Over the course of the last month participants in Rossport Solidarity Camp have been speaking at public meetings in UCC, Tallaght IT, UCD, Trinity, NUI Maynooth, Dundalk town, as well as at twelve meetings in England; this is a report of the English part of the tour; we are still looking for more meetings, make contact at the above e-mail address, the purpose is to garner sufficient recruits and logistical support for the new ‘construction season’ in the spring of 2006, when the camp re-opens.
 Marx's grave in Highgate cemetery, London. The speaking tour started off on the 3rd in Manchester in a place called the Basement, which is a quite centrally located social centre and vegan café. We showed Margaretta D’Arcy’s film and spoke for an inordinately long time. The people present were mostly members of Manchester Anarchist Group and some folk said they would come over in the summer, while others are organising a Rossport photo display in the Basement. Arising out of this meeting we were invited to participate in the Earth First! Winter Gathering, or perhaps Earth First! Northern Gathering, I forget which, that is taking place somewhere in the North of England in February.
Then it was up to Lancaster, which is a small city north of Manchester, for the conference ‘Making Global Civil Society: Grassroots Practise and Academic Theory of Globalisation from Below’, which mostly involved people who study social movements.
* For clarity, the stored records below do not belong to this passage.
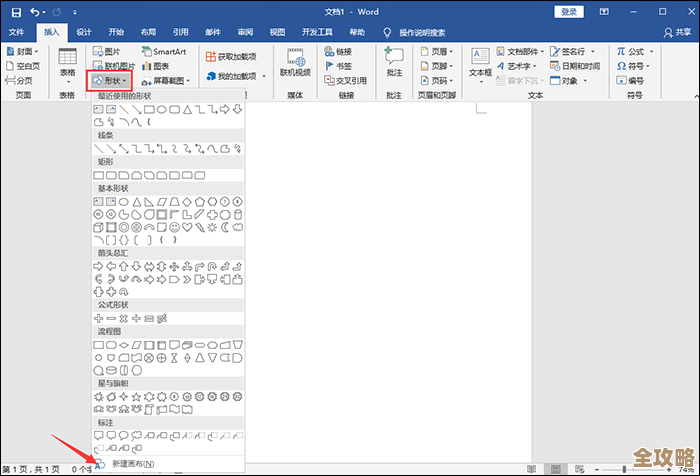Open the 表格 table dropdown
This screenshot has height=476, width=700.
(67, 65)
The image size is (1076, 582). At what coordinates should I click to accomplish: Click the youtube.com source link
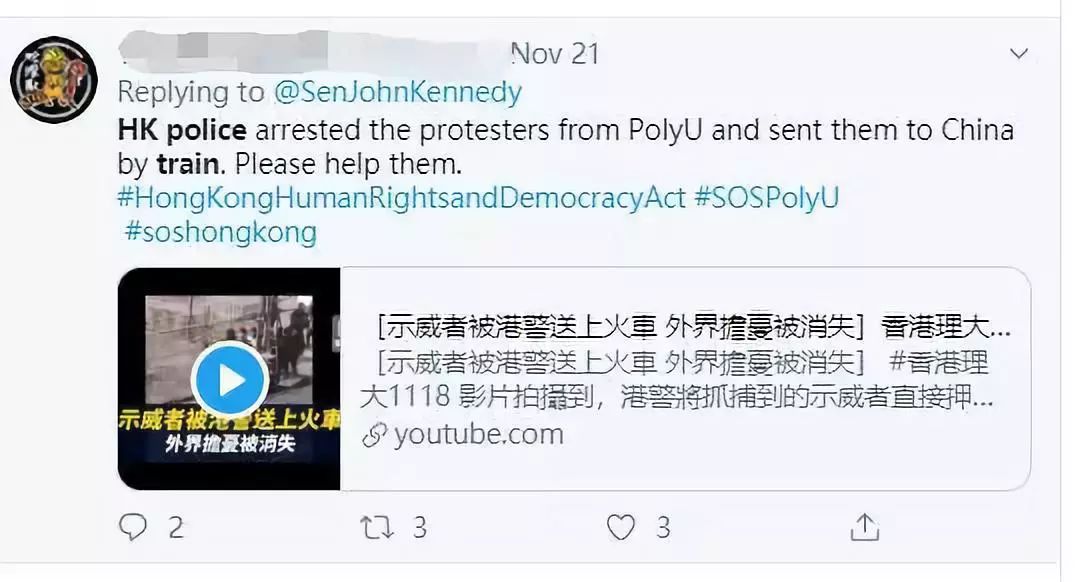point(478,434)
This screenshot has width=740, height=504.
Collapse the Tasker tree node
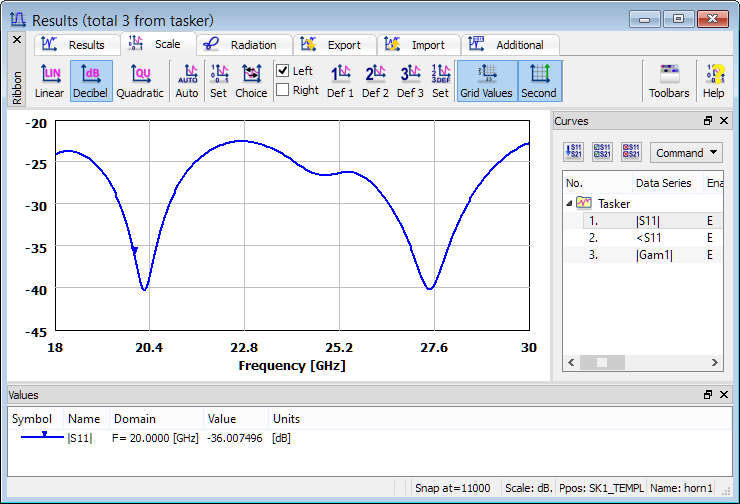[569, 203]
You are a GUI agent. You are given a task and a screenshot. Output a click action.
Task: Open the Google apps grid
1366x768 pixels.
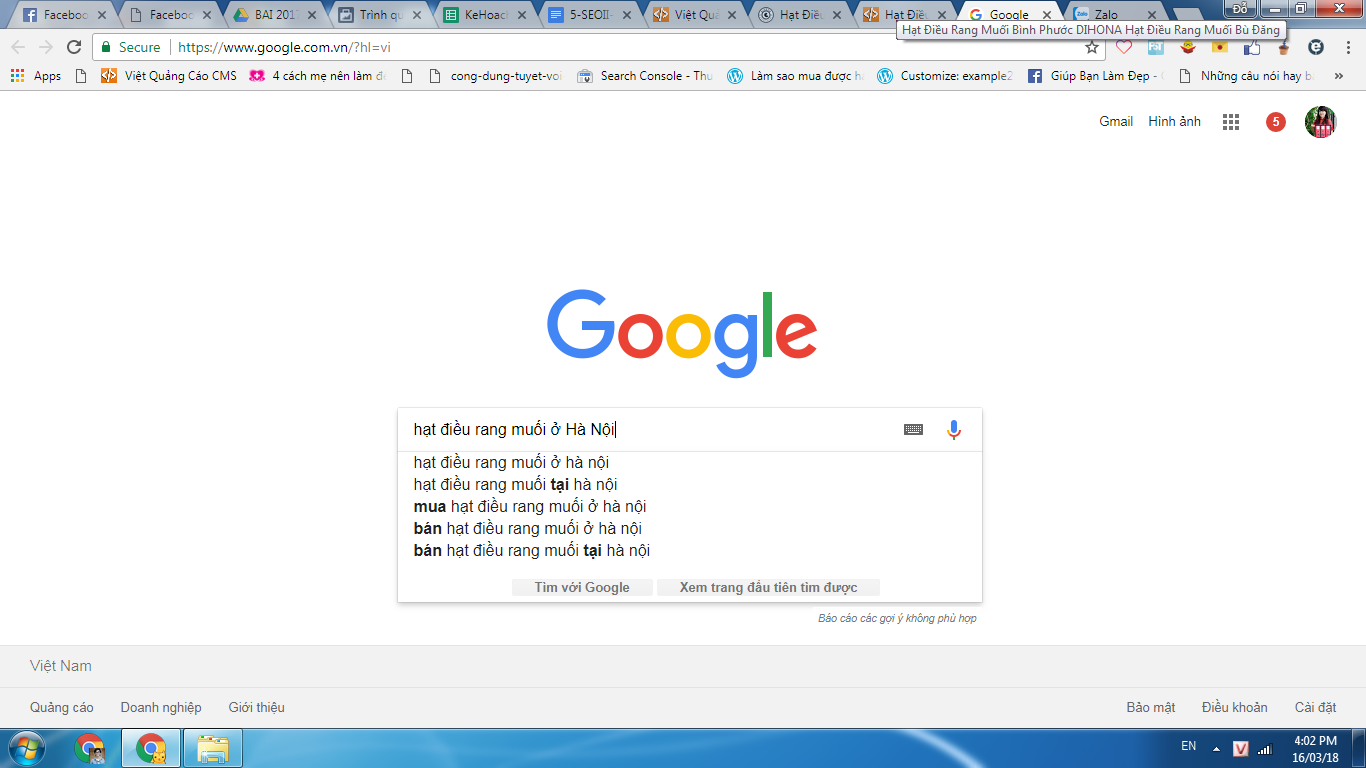pyautogui.click(x=1231, y=122)
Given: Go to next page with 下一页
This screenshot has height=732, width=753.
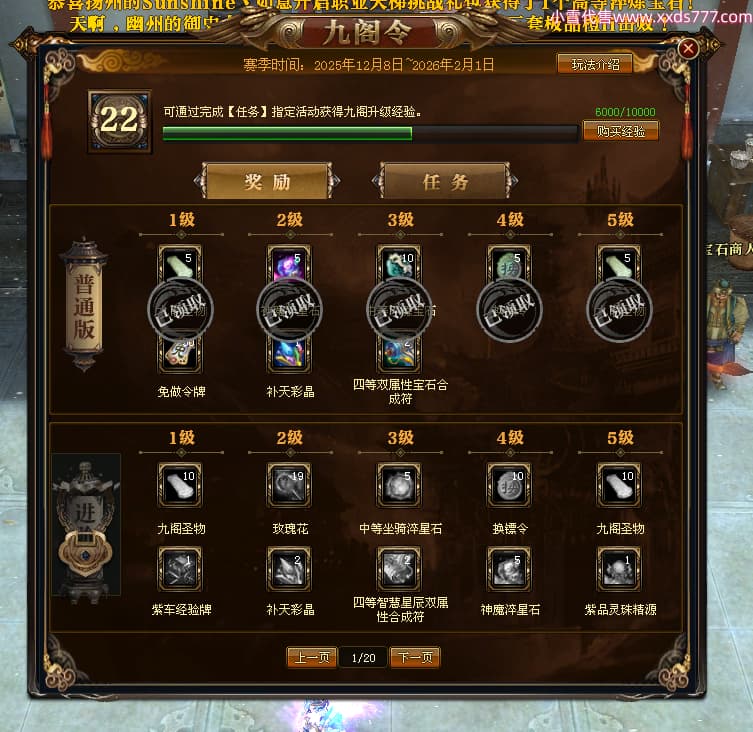Looking at the screenshot, I should [x=415, y=657].
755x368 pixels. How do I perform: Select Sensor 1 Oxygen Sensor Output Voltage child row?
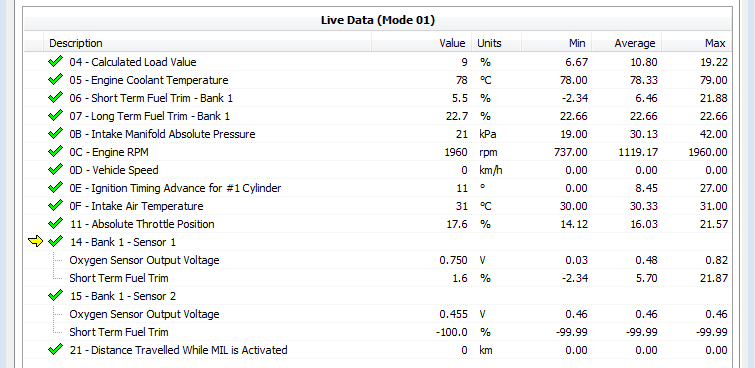coord(378,260)
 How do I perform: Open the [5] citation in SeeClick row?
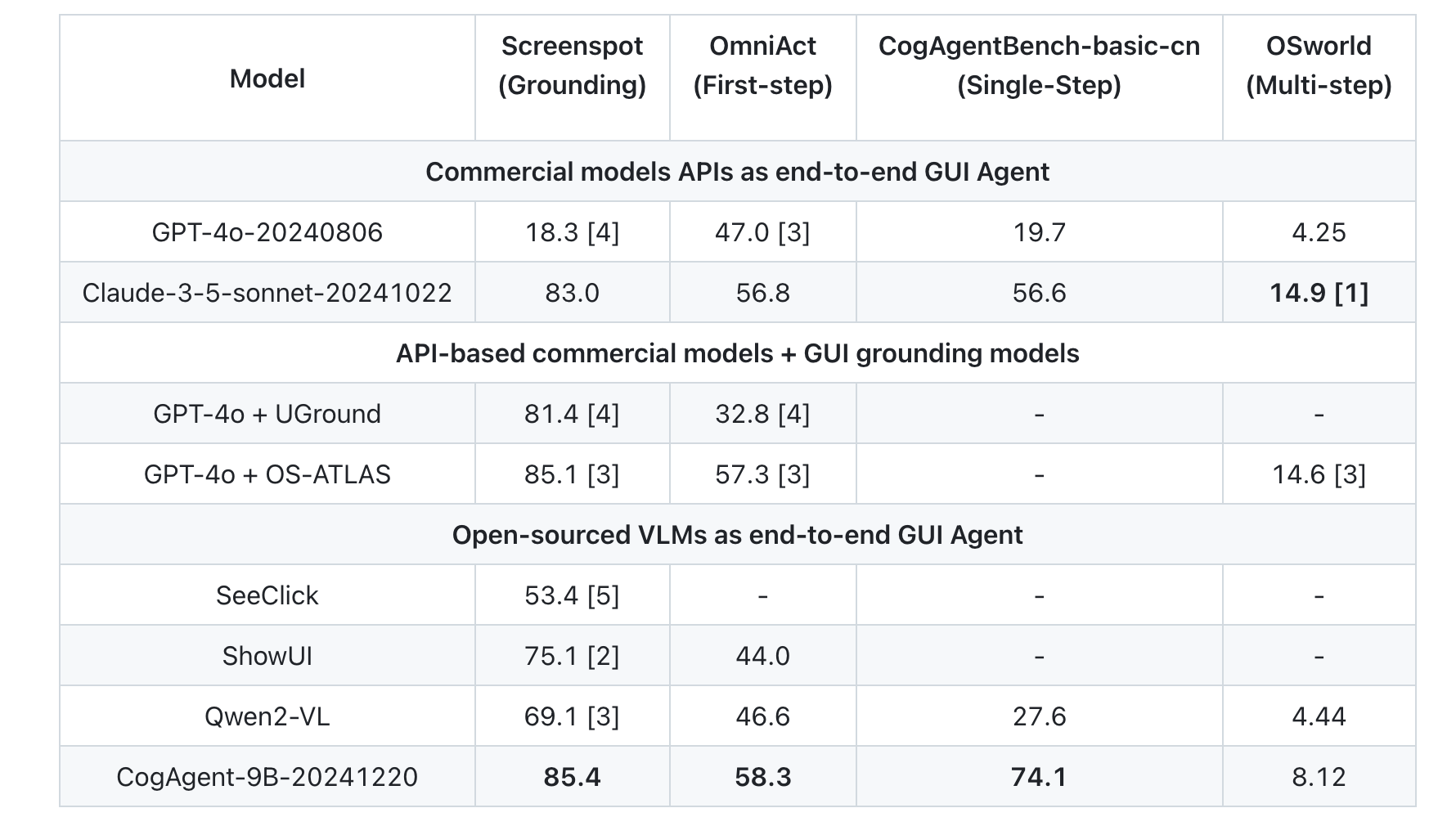604,595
Here we spoke as part of a workshop including other folk speaking about the movement of the unemployed in Argentina, the anti-dams struggle in India and on ‘what should the movement of movements do if we want to win’. The following day we made a photo presentation on the struggle in Erris.
At this point we split up to cover more ground with Tracey heading to Oxford while I went down to London.
In London I spoke at a bi-lingual meeting at the Freedom bookshop in Whitechapel, translated into Czech due to the presence of a number of comrades from that country. The next morning I was up early to rendezvous for a protest action in commemoration of the activists executed in Nigeria 10 years, which consisting of leafleting, drumming and banner wielding outside the Shell H.Q. while a couple of people scaled some poles and hung out nine nooses representing the anti-Shell activists murdered by the military regime in Nigeria. We also got moved on by the police due to the crazy law they now have about protests in Central London.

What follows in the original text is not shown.